Seemingly, this could be done with type-punning. We know where in the memory is the value we want to read and we can cast the pointer from original (unsigned char*) to one of uint32_t*, uint64_t*.

But C99's strict aliasing rules confuse me.

There will be no aliasing, of that we can be sure - we would not be punning on the same memory location to two different types that are not unsigned char. The layout of the binary blob does not allow this.

Question:

Is casting a const uint8_t* to const uint32_t*, or const uint64_t* well-defined in C99, as long as we are sure we do not alias the same pointers to both const uint32_t* and const uint64_t*?

Solution

  • The strict aliasing rules are effectively (pun intended (the 2nd pun intended too)) 6.5p6 and 6.5p7.

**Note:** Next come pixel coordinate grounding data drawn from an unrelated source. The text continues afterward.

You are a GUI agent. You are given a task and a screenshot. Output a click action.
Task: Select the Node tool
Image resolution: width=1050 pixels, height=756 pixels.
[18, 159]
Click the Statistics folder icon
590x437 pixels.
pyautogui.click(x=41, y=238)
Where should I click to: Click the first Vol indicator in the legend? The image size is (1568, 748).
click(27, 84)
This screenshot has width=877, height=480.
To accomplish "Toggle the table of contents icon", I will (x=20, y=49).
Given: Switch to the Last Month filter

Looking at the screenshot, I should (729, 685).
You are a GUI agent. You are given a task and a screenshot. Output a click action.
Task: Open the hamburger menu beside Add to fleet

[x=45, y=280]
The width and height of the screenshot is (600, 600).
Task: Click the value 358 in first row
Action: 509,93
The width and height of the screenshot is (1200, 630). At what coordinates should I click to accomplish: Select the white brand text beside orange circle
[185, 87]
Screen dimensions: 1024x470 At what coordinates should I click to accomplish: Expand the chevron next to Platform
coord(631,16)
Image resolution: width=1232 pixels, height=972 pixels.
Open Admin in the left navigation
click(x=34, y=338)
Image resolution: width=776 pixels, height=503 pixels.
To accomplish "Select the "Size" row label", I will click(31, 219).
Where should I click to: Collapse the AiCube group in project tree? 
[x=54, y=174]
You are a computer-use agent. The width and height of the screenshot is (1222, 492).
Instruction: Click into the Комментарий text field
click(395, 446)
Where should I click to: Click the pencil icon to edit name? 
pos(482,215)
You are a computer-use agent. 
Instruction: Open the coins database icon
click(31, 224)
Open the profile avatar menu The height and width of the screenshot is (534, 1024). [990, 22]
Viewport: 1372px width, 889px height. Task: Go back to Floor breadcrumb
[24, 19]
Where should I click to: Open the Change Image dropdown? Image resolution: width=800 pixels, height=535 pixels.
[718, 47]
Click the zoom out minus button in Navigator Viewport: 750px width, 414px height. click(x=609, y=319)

    If you read through a declared char buffer, e.g.:

    char buf[4096];
//...
read(fd, buf, sizeof(buf);
//...

    and want do *(uint32_t*)(buf+position) then you're definitely violating

    6.5p7

    An object shall have its stored value accessed only by an lvalue expression that has one of the following types:

    • a type compatible with the effective type of the object,

    If you mmap or malloc the buffer (make the memory dynamically typed), then it's more complicated, but in any case, the standard-compliant way way of reading such a uint32_t--through memcpy--works in either case and typically carries no performance penalty because optimizing compilers recognize memcpy calls and treat them specially.

    Example:

    #include <stdint.h>
#include <string.h>

uint32_t get32_noalias(void const *P) 
{
     return *(uint32_t*)(P);
}


static inline uint32_t get32_inl(void const *P) 
{ 
    uint32_t const*p32 = P; 
    //^optional (might not affect codegen)
    //to assert that P is well-aligned for uint32_t
    uint32_t x; memcpy(&x,p32,sizeof(x)); 
    return x; 
}

//should generate same code as get32_noalias
//but without violating 6.5p7 when P points to a char[] buffer
uint32_t get32(void const *P) 
{ 
    return get32_inl(P);
}

    https://gcc.godbolt.org/z/sGf4rf

    Generated assembly on x86-64:

    get32_noalias:                          # @get32_noalias
        movl    (%rdi), %eax
        retq

get32:                                  # @get32
        movl    (%rdi), %eax
        retq

    While*(uint32_t*)p probably won't blow up in your case in practice (if you only do readonly accesses or readonly accesses intertwined with char-based writes like those done by the read syscall, then it "practically" shouldn't blow up), I don't see a reason to avoid the fully-standard compliant memcpy-based solution.